### What to produce
Starting at the line that contains "Where should I", quote every line through the end of the entries, word for word, skipping the pictures.

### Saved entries
________

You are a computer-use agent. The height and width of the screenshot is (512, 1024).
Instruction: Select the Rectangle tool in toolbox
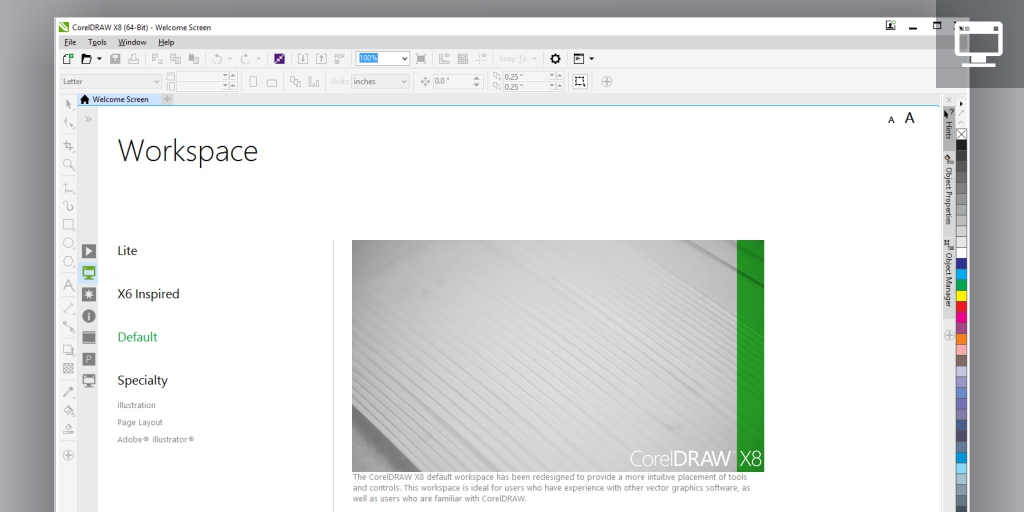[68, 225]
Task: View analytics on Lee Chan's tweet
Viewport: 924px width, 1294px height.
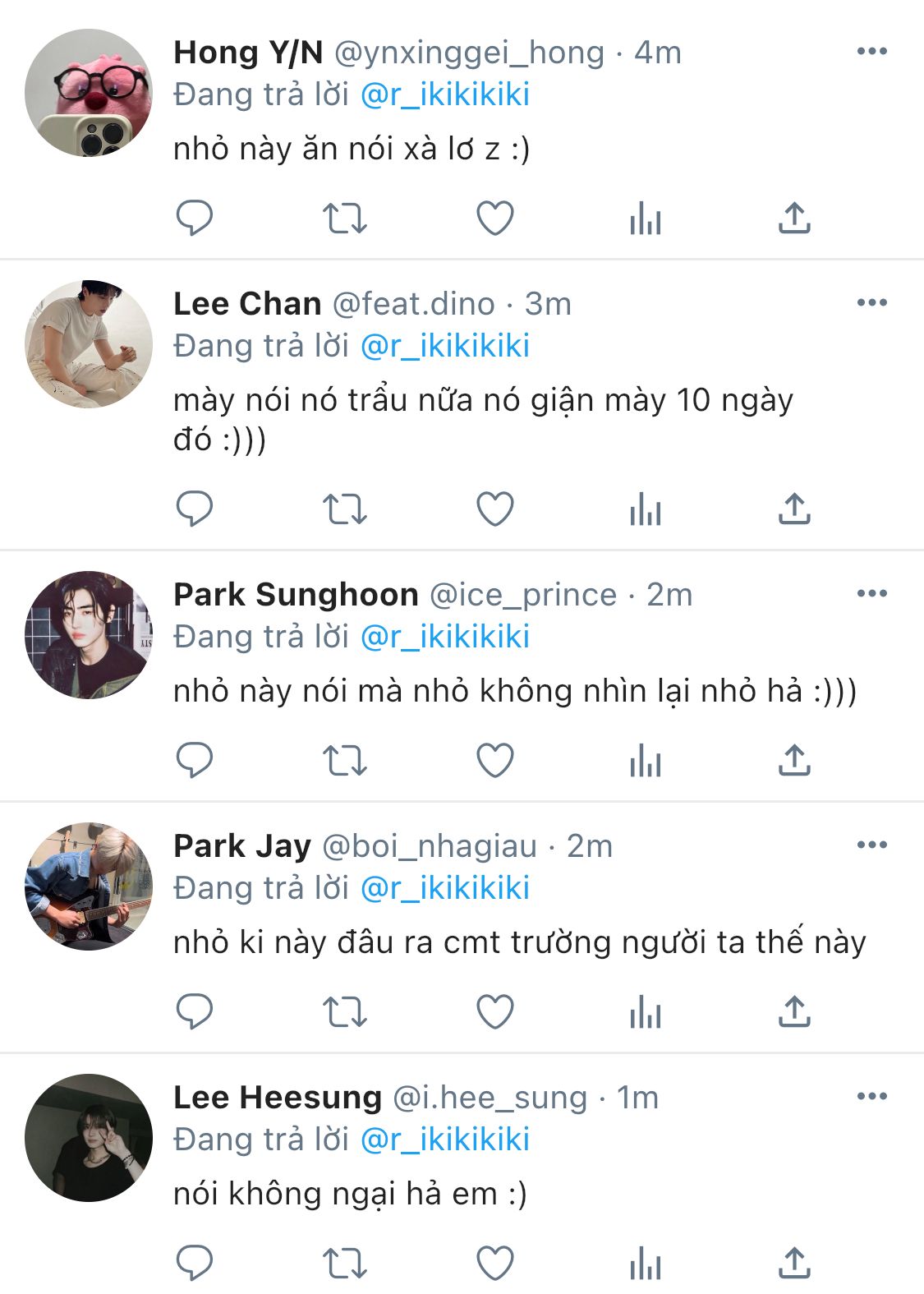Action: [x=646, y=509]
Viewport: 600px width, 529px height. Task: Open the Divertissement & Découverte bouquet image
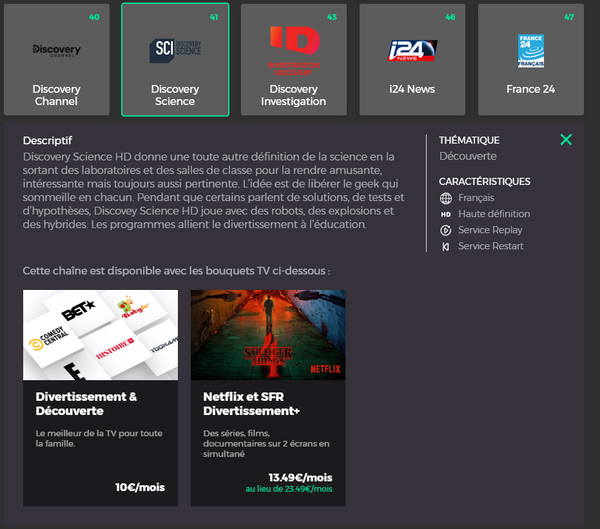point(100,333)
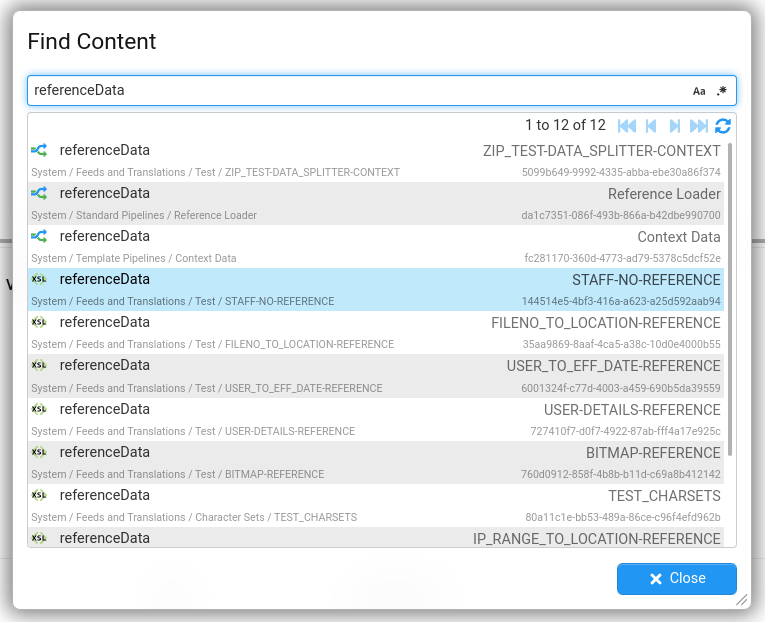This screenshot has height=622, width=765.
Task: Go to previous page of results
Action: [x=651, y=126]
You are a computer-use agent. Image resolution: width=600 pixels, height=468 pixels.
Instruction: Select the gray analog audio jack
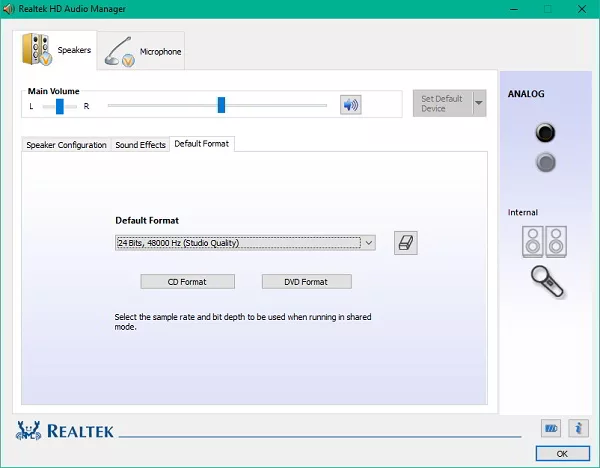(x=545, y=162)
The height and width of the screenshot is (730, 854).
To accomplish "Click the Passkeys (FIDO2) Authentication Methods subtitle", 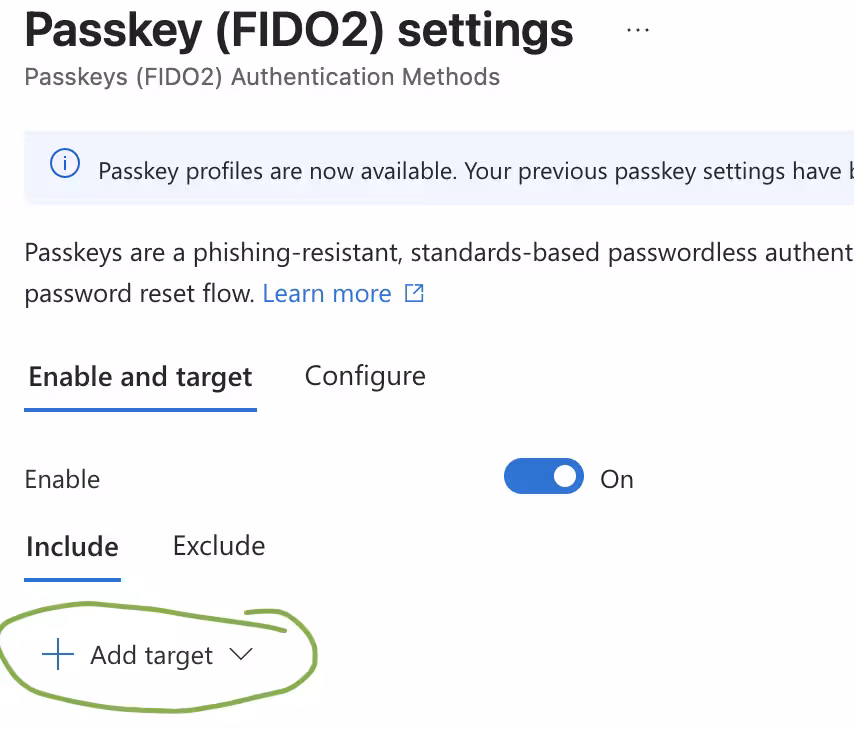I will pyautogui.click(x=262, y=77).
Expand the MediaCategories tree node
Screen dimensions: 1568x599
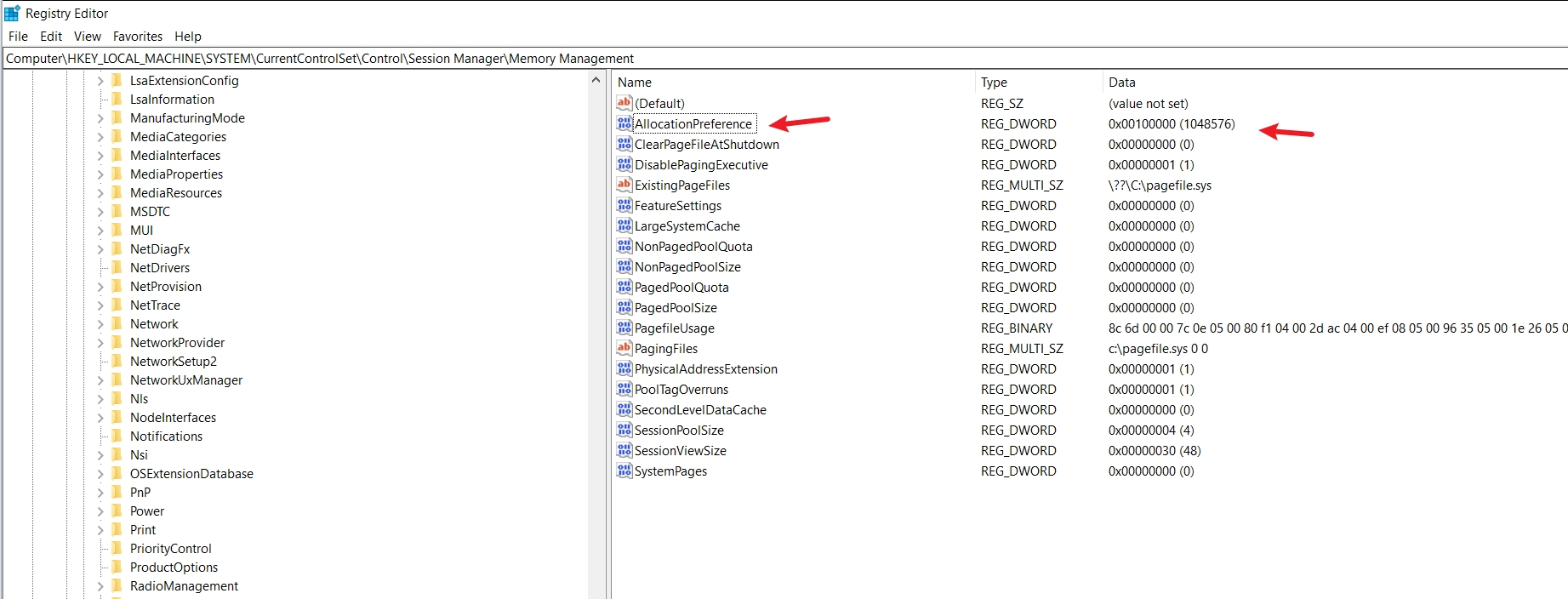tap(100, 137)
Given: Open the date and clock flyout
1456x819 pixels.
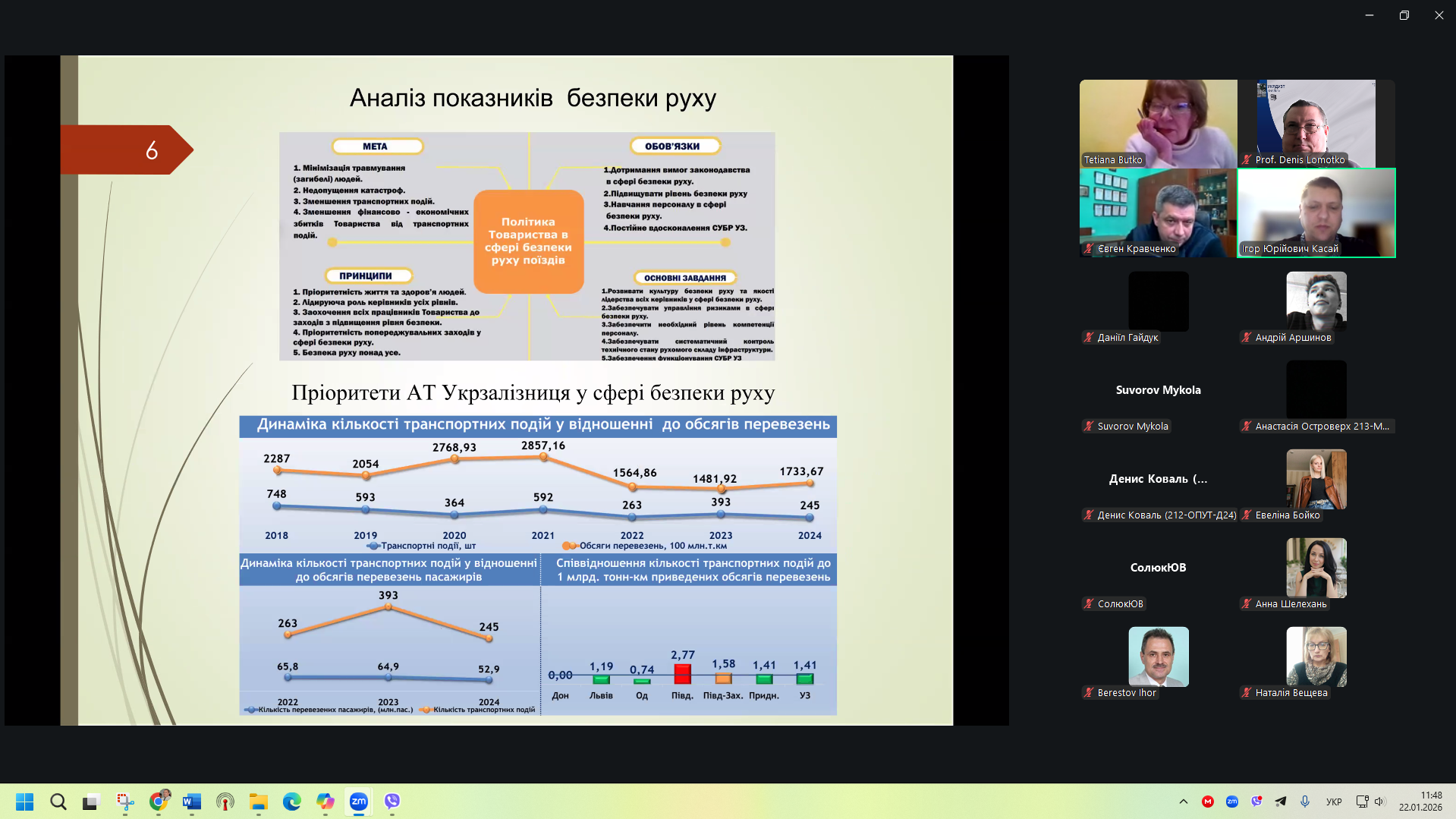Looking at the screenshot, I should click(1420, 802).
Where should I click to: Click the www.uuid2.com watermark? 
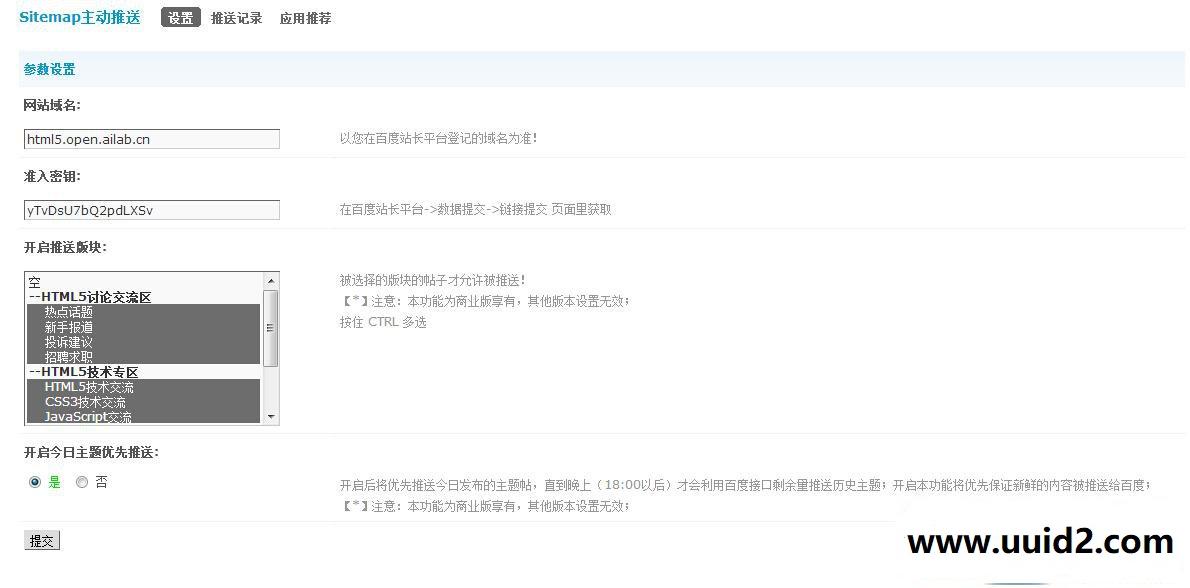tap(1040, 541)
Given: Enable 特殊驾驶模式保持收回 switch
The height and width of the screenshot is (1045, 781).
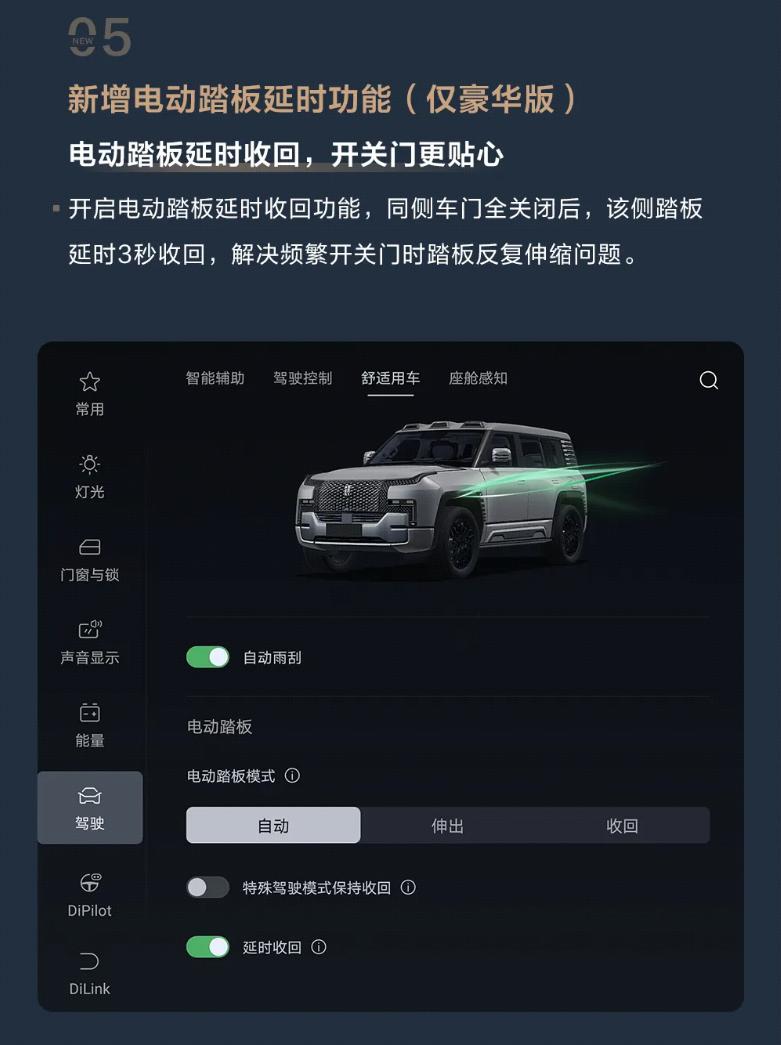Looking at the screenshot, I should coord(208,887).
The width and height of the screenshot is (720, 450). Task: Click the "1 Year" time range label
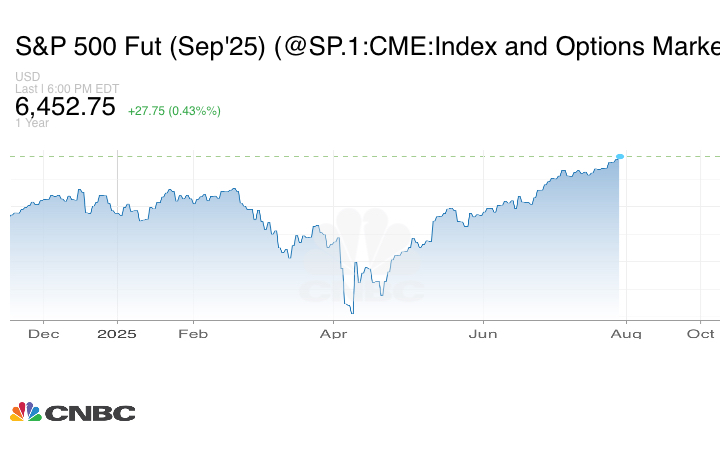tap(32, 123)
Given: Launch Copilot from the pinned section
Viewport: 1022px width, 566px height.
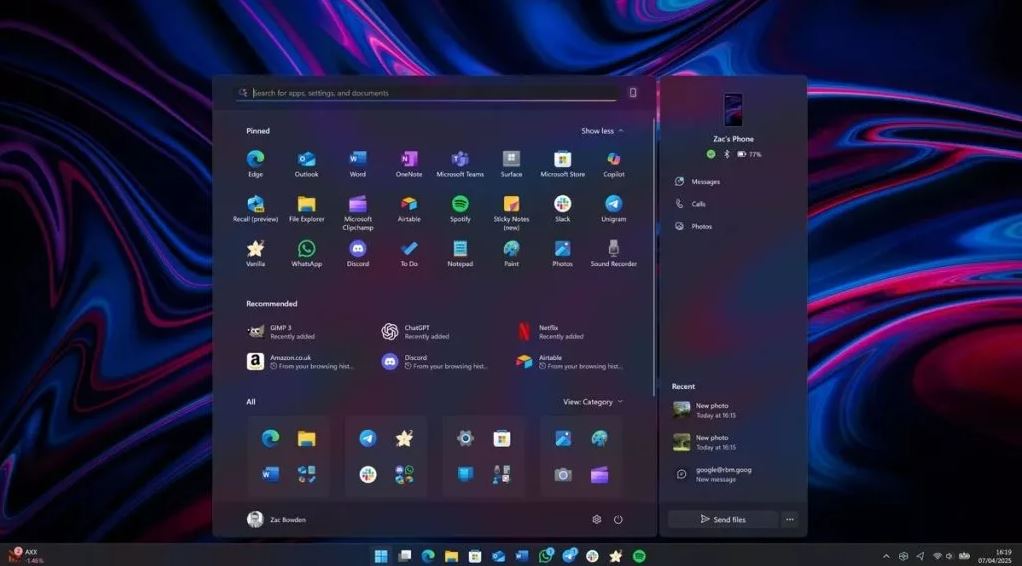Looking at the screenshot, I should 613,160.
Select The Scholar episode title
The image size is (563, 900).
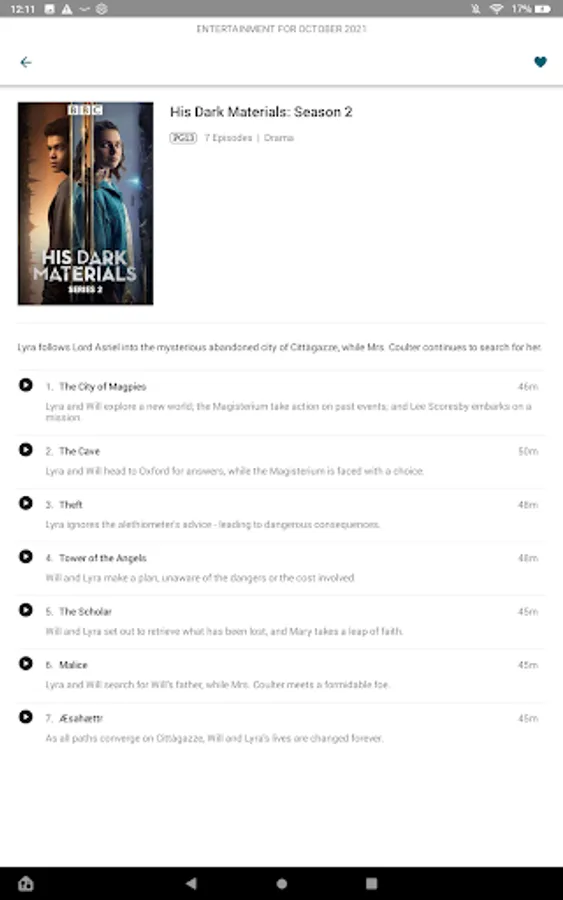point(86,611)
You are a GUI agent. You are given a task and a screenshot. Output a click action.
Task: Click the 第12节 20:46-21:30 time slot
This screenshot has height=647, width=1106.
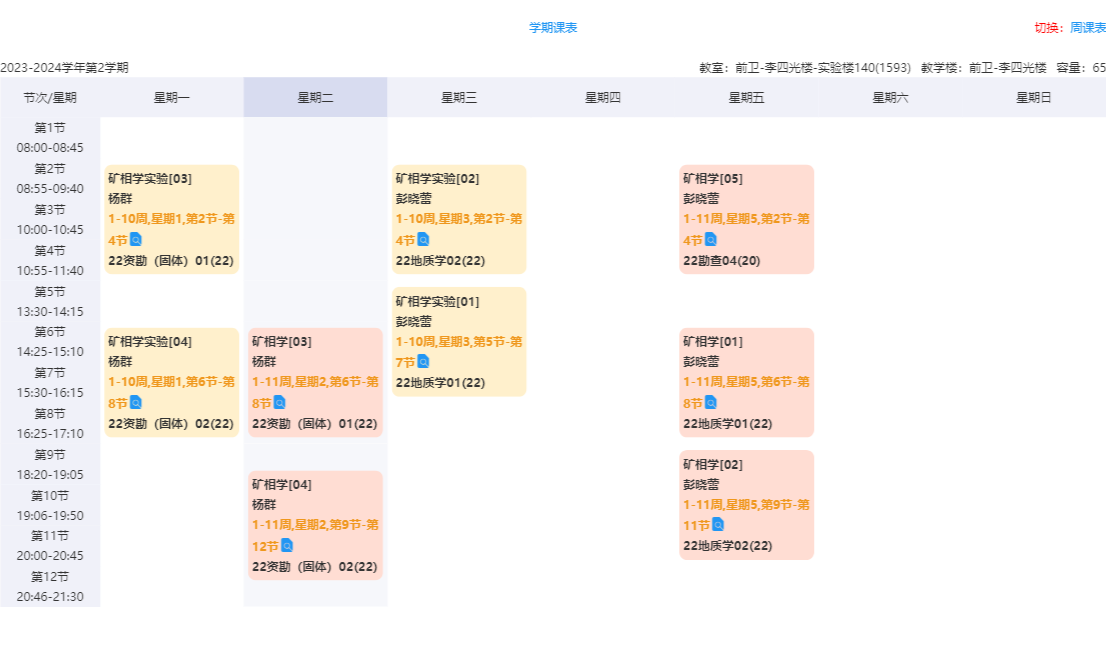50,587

________

### Answer to the problem
Where should I click to: Click the www.uuid2.com watermark? 
tap(1040, 541)
Given: Enable 特殊驾驶模式保持收回 switch
The height and width of the screenshot is (1045, 781).
Looking at the screenshot, I should coord(208,887).
The width and height of the screenshot is (720, 450). Task: Click the "1 Year" time range label
tap(32, 123)
Given: Launch Copilot from the pinned section
Viewport: 1022px width, 566px height.
Looking at the screenshot, I should 613,160.
Select The Scholar episode title
The image size is (563, 900).
point(86,611)
You are a GUI agent. You are given a task and a screenshot. Output a click action.
Task: Click the 第12节 20:46-21:30 time slot
This screenshot has height=647, width=1106.
50,587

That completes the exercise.